## Work required
Can you retype the lines starting with the one containing "Locate an element on the screen." and going on through the last line of the extracted records, copying each one exactly?

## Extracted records
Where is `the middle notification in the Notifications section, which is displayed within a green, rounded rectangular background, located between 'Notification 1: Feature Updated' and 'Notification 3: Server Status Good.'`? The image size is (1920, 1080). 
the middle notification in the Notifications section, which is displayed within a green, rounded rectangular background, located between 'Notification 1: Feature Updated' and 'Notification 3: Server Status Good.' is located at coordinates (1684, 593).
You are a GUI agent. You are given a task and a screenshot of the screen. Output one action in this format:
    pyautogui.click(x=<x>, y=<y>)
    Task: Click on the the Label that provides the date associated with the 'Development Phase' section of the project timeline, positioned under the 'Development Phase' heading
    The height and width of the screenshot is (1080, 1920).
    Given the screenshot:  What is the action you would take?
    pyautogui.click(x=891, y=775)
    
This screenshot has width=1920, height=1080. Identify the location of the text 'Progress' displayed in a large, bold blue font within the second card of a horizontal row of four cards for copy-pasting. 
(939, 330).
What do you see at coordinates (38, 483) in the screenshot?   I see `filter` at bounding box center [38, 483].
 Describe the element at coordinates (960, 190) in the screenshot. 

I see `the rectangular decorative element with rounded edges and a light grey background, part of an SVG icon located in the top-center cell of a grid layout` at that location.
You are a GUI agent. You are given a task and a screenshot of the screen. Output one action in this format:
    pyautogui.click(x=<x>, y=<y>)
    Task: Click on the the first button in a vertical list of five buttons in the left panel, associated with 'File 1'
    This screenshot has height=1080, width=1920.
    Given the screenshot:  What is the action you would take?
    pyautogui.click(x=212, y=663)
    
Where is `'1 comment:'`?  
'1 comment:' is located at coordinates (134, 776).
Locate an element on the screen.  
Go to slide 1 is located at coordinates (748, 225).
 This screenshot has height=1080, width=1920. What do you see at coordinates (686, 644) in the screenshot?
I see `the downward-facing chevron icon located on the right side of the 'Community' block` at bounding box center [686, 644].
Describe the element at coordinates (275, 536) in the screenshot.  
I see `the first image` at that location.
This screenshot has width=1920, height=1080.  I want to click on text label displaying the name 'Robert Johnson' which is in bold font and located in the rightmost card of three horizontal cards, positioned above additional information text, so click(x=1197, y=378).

## Result
Locate an element on the screen.  
Go to slide 1 is located at coordinates (748, 225).
 This screenshot has height=1080, width=1920. What do you see at coordinates (686, 644) in the screenshot?
I see `the downward-facing chevron icon located on the right side of the 'Community' block` at bounding box center [686, 644].
Describe the element at coordinates (275, 536) in the screenshot.  
I see `the first image` at that location.
This screenshot has width=1920, height=1080.  I want to click on text label displaying the name 'Robert Johnson' which is in bold font and located in the rightmost card of three horizontal cards, positioned above additional information text, so click(x=1197, y=378).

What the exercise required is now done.